Records START

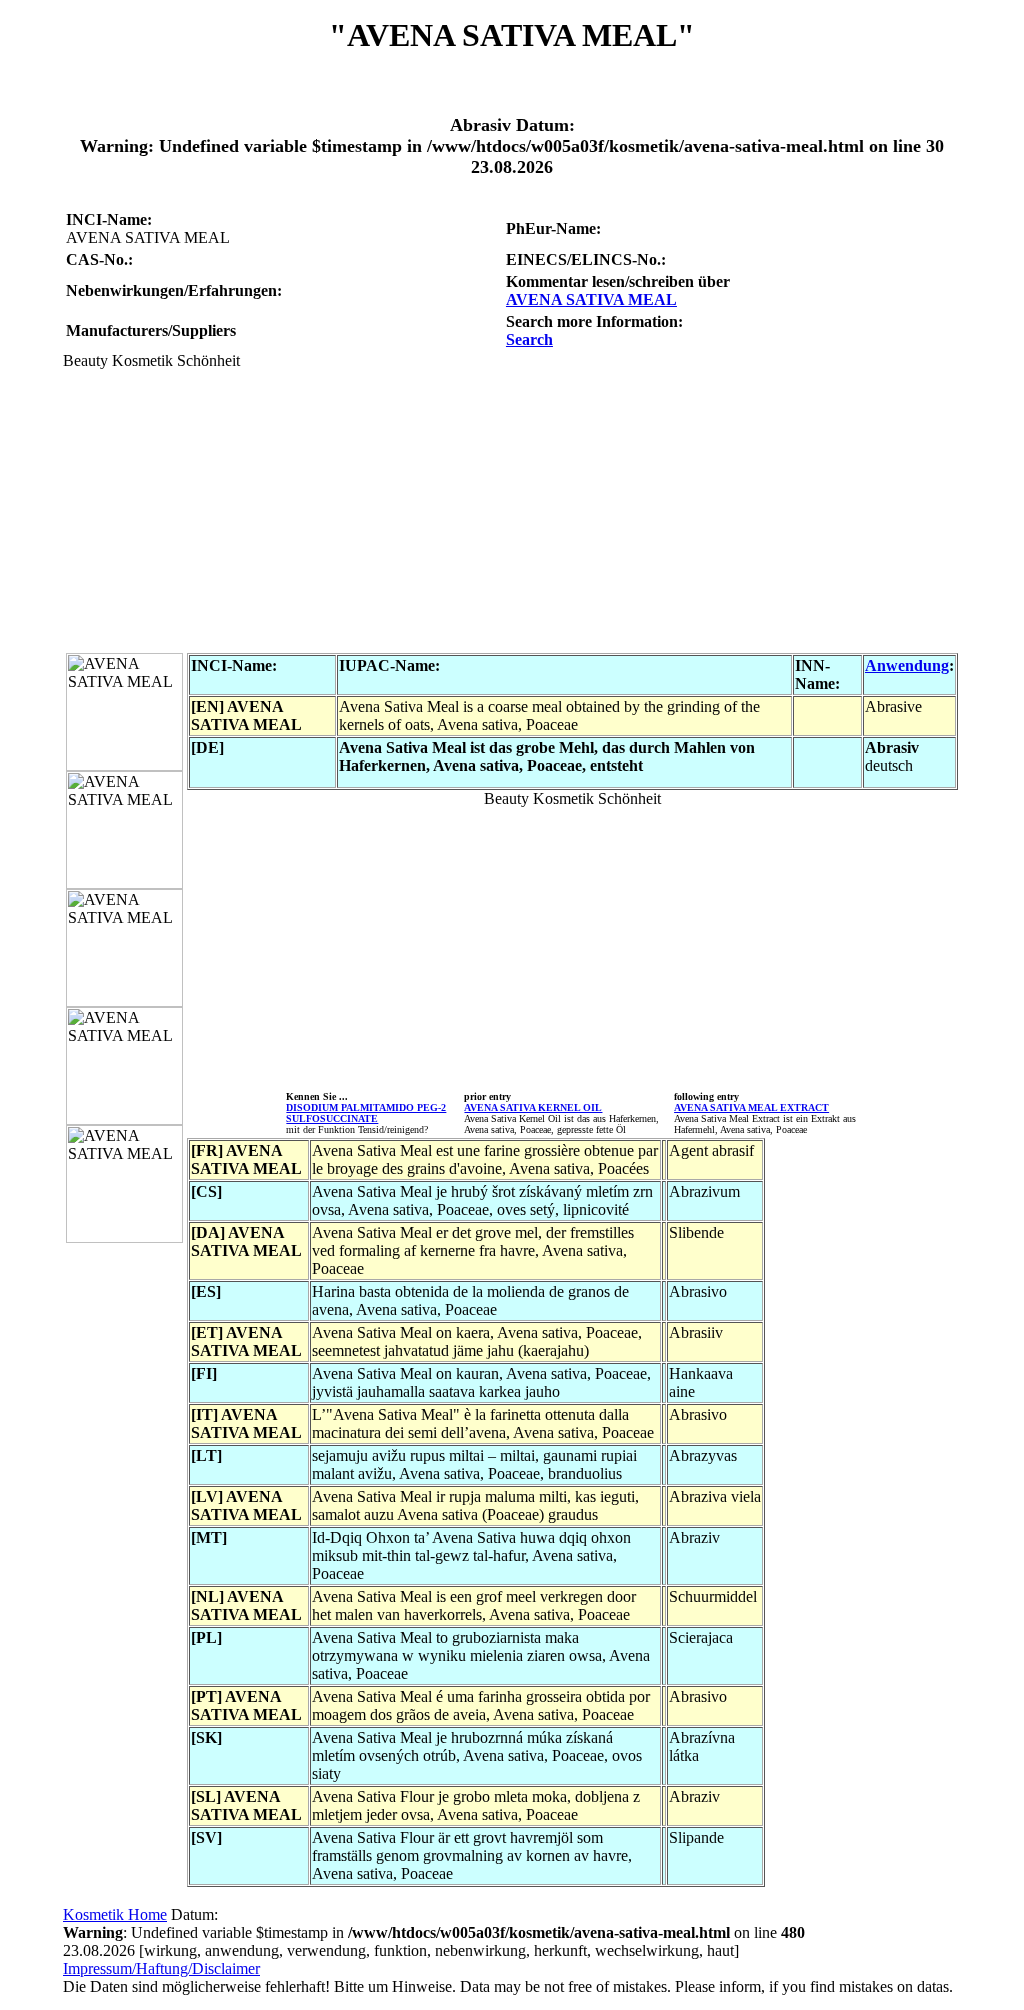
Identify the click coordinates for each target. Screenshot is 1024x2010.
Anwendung (907, 665)
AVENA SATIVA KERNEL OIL (533, 1107)
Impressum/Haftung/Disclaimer (161, 1968)
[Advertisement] (512, 510)
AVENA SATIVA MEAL (591, 299)
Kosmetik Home (115, 1914)
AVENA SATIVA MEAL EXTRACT (751, 1107)
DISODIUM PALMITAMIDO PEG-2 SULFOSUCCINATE (366, 1113)
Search (529, 339)
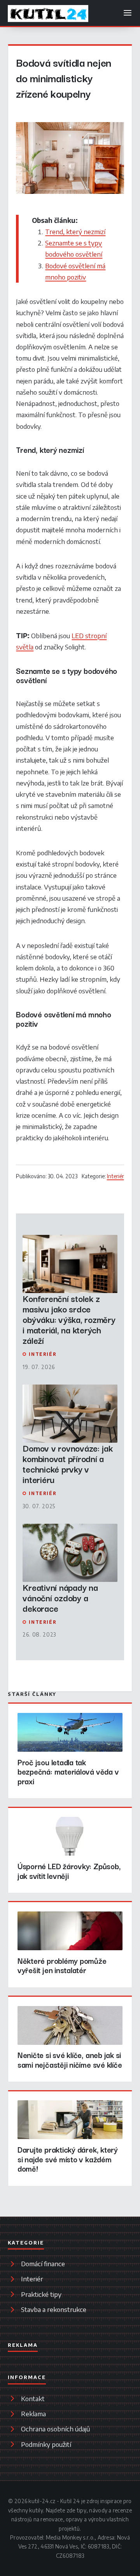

Records END

**Task to carry out**. Whenever a picture appears, leave it out, and return every record exactly.

**Exercise answer**.
Identify the click coordinates for each target. Screenshot is 1024x2010.
Anwendung (907, 665)
AVENA SATIVA KERNEL OIL (533, 1107)
Impressum/Haftung/Disclaimer (161, 1968)
[Advertisement] (512, 510)
AVENA SATIVA MEAL (591, 299)
Kosmetik Home (115, 1914)
AVENA SATIVA MEAL EXTRACT (751, 1107)
DISODIUM PALMITAMIDO PEG-2 SULFOSUCCINATE (366, 1113)
Search (529, 339)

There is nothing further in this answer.